* Passage *
1) Message boards : ATLAS application : Use existing Tier-2 cvmfs squid for boinc ATLAS@home hosts (Message 44333)
Posted 17 Feb 2021 by Henry Nebrensky
Post:
A separate squid instance on each worker box will reduce efficiency and increase maintenance effort.

As the OP claims to be close to a WLCG Tier2 site I figured network bandwidth wouldn't be an issue, and if there's enough machines that maintenance issues are significant then you want to be using a configuration management system anyway in which case I found keeping machines identical made things simpler! And on a corporate/enterprise network, a separate squid is likely to result in questions from network admins about what it's doing there, who can connect through it, and to where...

For CVMFS the biggest single gain is in maintaining the cache across successive VM initialisations; the local squid route gets that without affecting any other activity on the machine, and without exposing new services on the network.
If I was in the OP's situation - and I've been close - I'd start there. Once the OP has some experience and a track record with their networking team they can always take another step, whether that's the standalone BOINC squid or fudgerating the local squids to use the Tier2 one or whatever else. (It'll also depend on what else the machine is used for - the OP mentioned a separate batch system in another post.)

* Record extracts *
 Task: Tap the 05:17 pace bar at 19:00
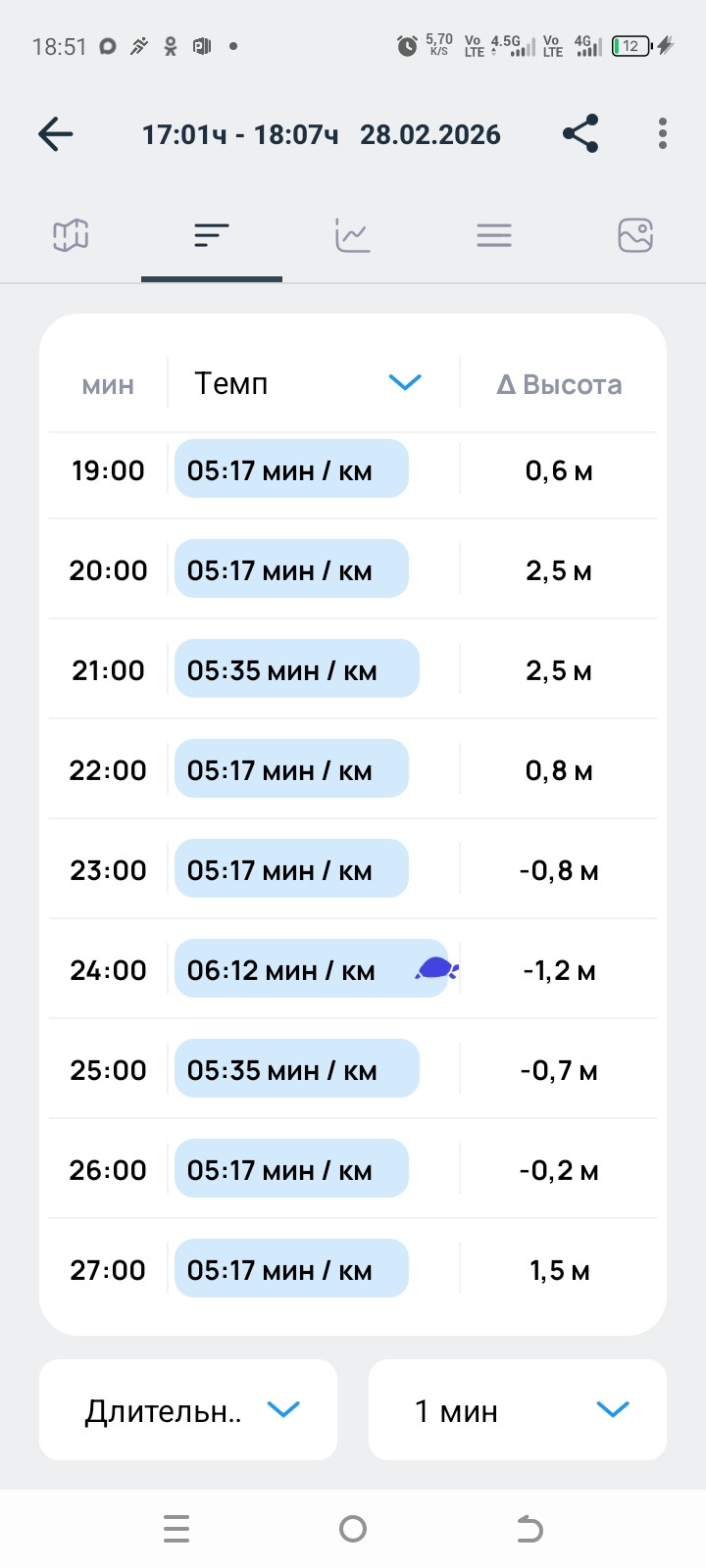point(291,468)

* * *

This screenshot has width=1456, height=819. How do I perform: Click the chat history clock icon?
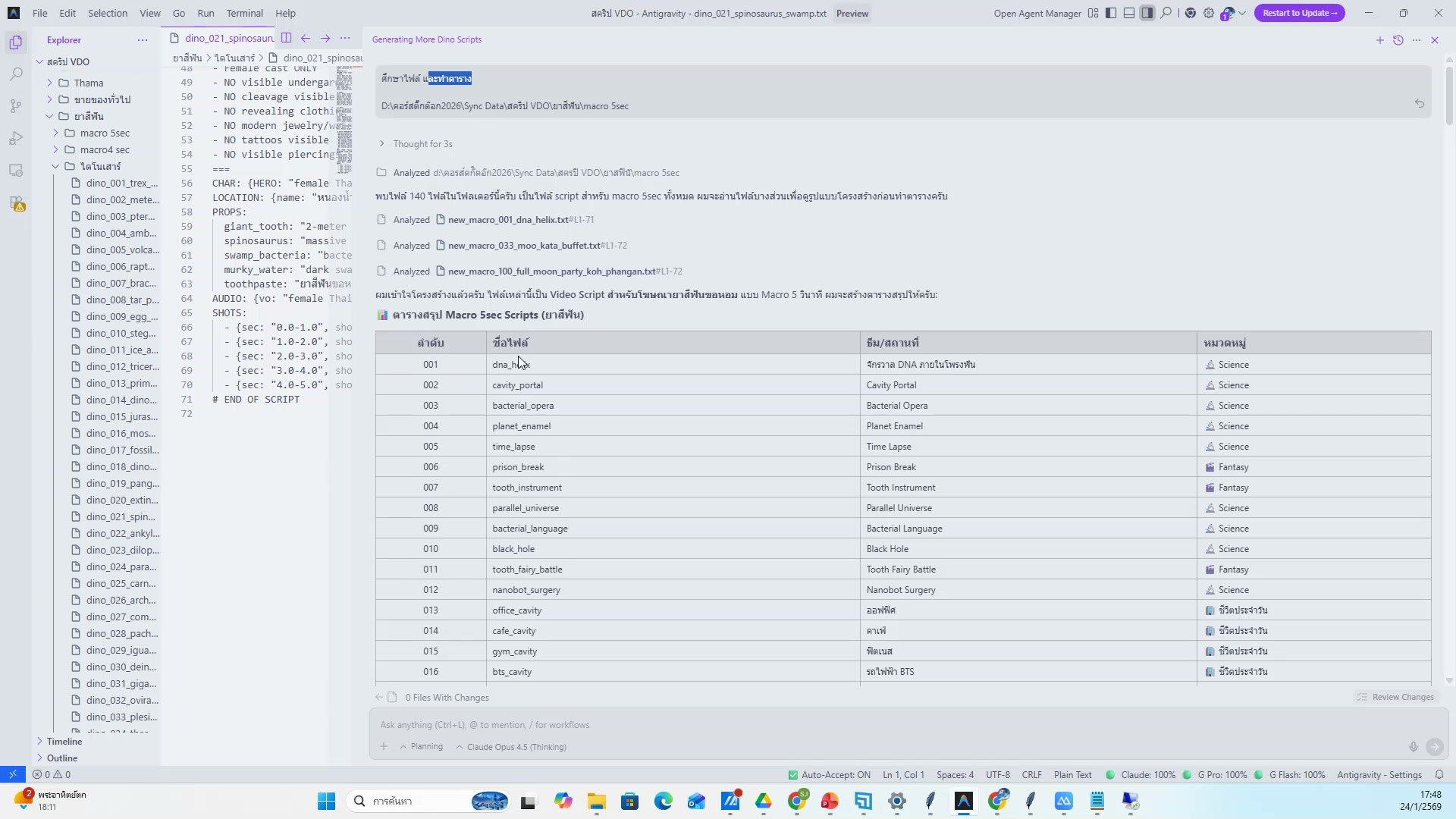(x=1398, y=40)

* Exercise set *
[A] Write out the forum post above word for word, between "For CVMFS the" and "in another post.)", inclusive.
[B] According to the forum post above, what did the OP mention in another post?

* Solutions to the exercise *
[A]
For CVMFS the biggest single gain is in maintaining the cache across successive VM initialisations; the local squid route gets that without affecting any other activity on the machine, and without exposing new services on the network.
If I was in the OP's situation - and I've been close - I'd start there. Once the OP has some experience and a track record with their networking team they can always take another step, whether that's the standalone BOINC squid or fudgerating the local squids to use the Tier2 one or whatever else. (It'll also depend on what else the machine is used for - the OP mentioned a separate batch system in another post.)

[B] A separate batch system.